WHAT YOU HAVE TO DO: Word for word, please copy the line containing "Task: Choose Consumo Fixo in actions menu" and all lines after it in the entries below, and only those, leaving every picture out.

=-=-=-=-=

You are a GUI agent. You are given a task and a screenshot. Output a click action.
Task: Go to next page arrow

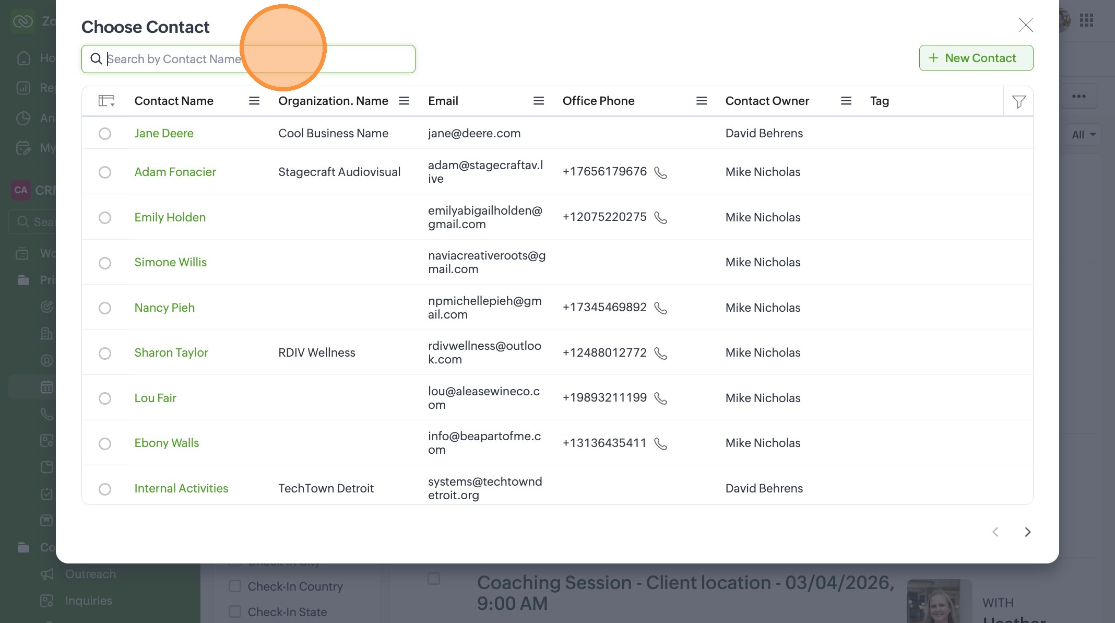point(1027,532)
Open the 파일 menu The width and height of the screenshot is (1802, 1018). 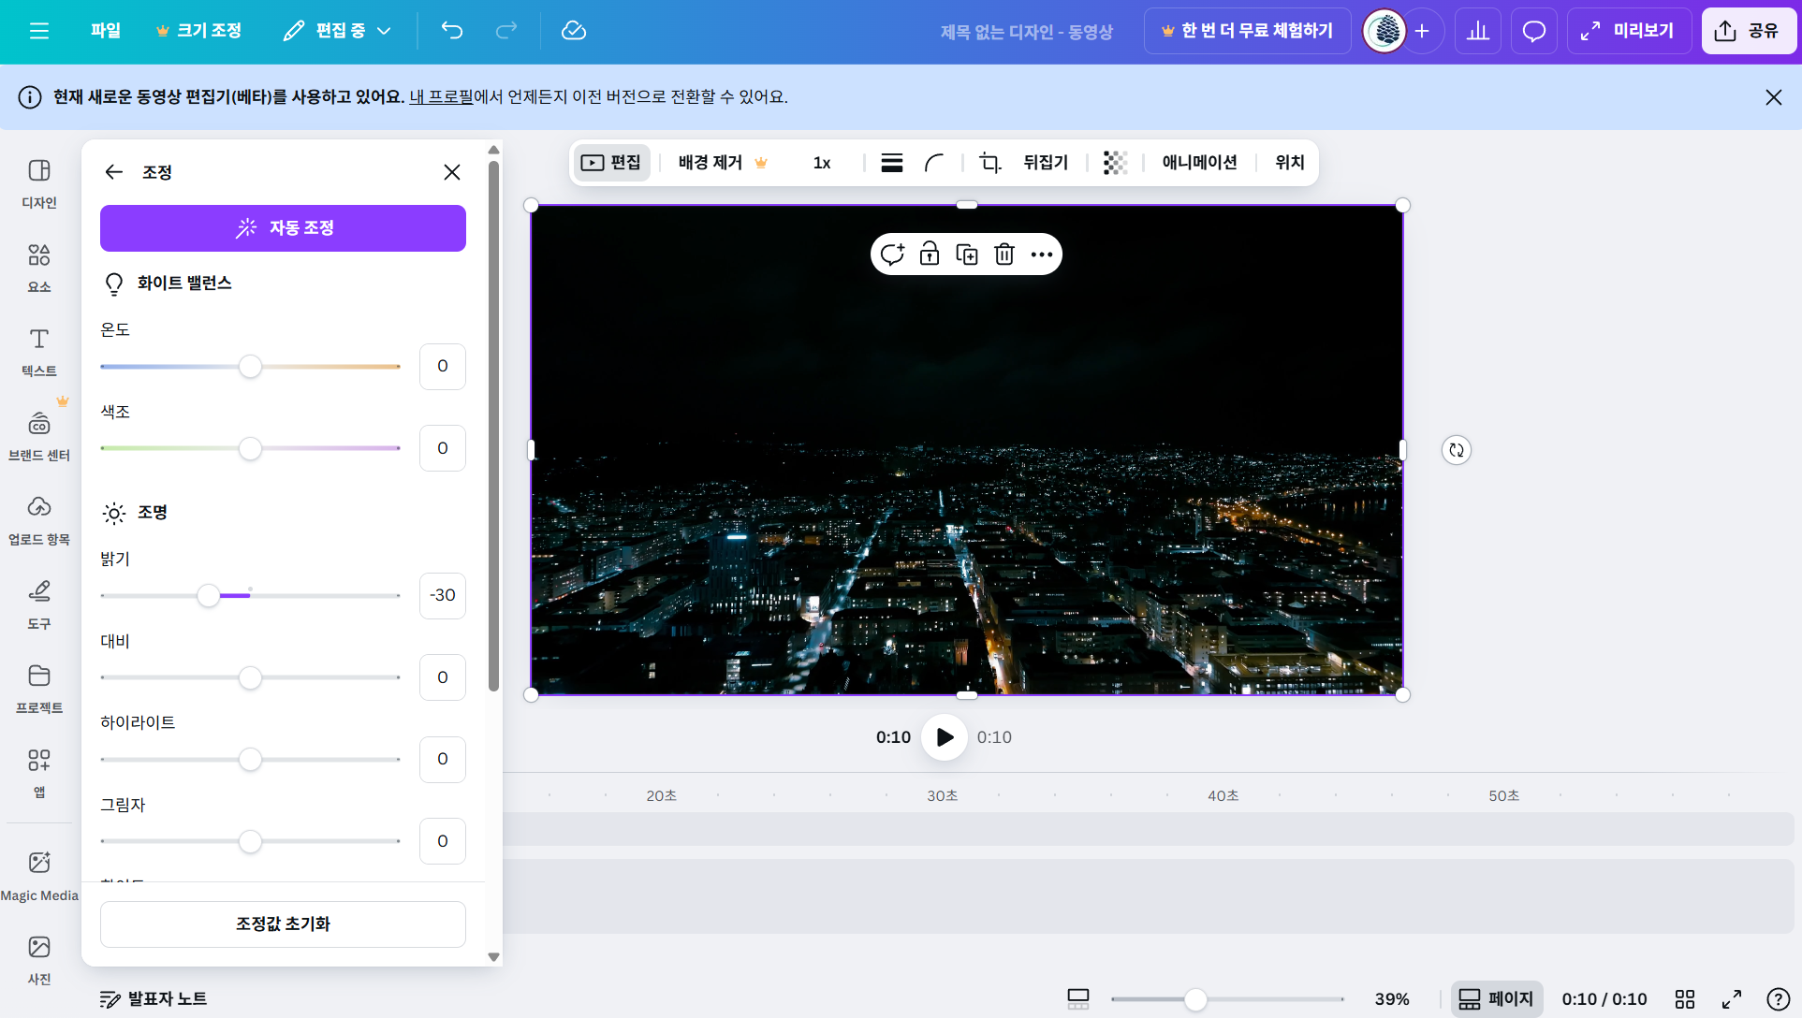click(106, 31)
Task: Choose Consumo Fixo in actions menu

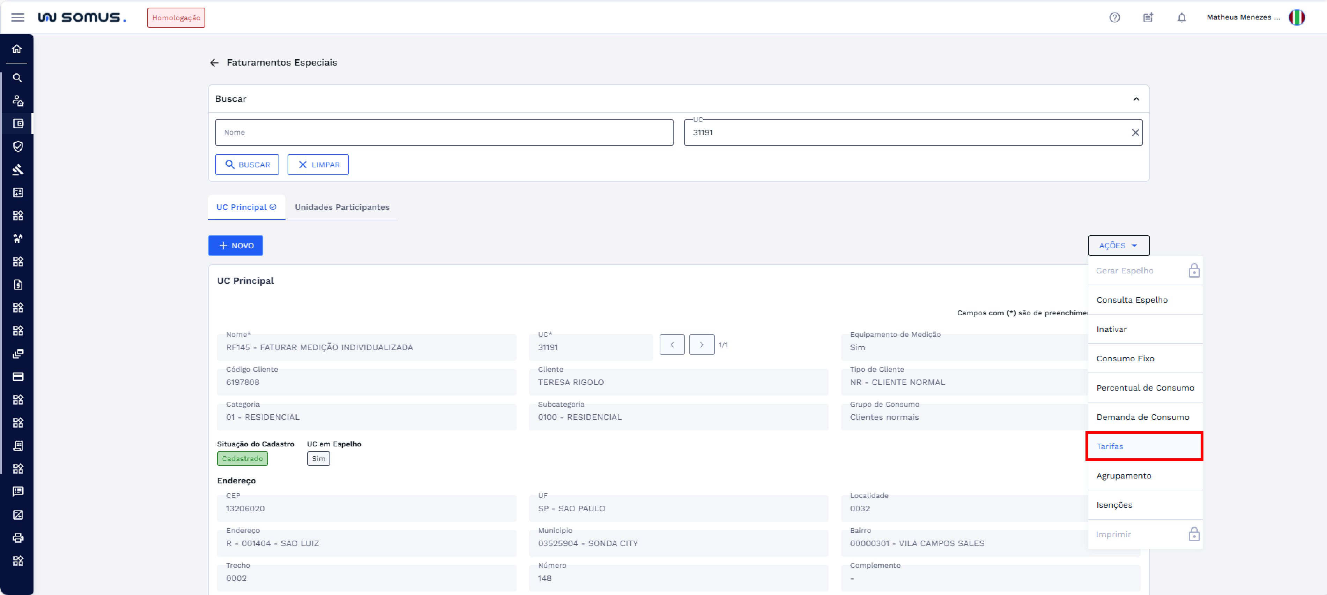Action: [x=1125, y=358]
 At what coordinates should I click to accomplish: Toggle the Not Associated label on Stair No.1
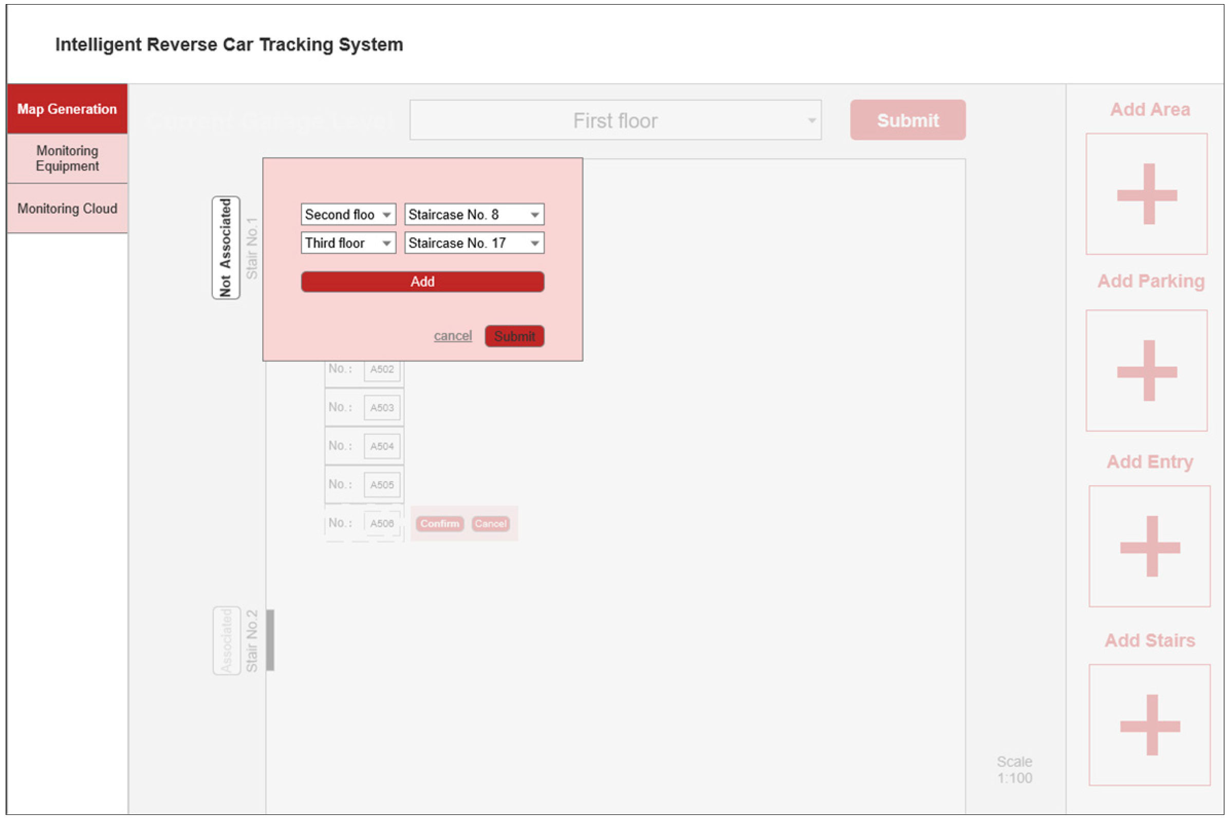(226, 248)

=-=-=-=-=

SOLUTION FOR THIS TASK:
Task: Choose Consumo Fixo in actions menu

Action: [x=1125, y=358]
 At what coordinates should I click to accomplish: Toggle the Not Associated label on Stair No.1
(226, 248)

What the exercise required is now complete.